* [Problem requirements]: Counting from the line that holds "Click the window", return each line exactly, through and including the last line of the entries.

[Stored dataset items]
• • • • • • •

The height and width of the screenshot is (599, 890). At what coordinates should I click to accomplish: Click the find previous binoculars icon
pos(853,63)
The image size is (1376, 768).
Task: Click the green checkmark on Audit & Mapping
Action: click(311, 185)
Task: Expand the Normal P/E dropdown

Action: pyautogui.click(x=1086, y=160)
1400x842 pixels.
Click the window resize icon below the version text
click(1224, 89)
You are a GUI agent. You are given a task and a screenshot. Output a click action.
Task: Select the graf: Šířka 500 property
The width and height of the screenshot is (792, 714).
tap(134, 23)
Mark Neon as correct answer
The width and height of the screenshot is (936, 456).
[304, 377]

• • • • • • •

* [Output for this task]:
Click the window resize icon below the version text
click(1224, 89)
You are a GUI agent. You are given a task and a screenshot. Output a click action.
Task: Select the graf: Šířka 500 property
The width and height of the screenshot is (792, 714).
tap(134, 23)
Mark Neon as correct answer
The width and height of the screenshot is (936, 456).
[304, 377]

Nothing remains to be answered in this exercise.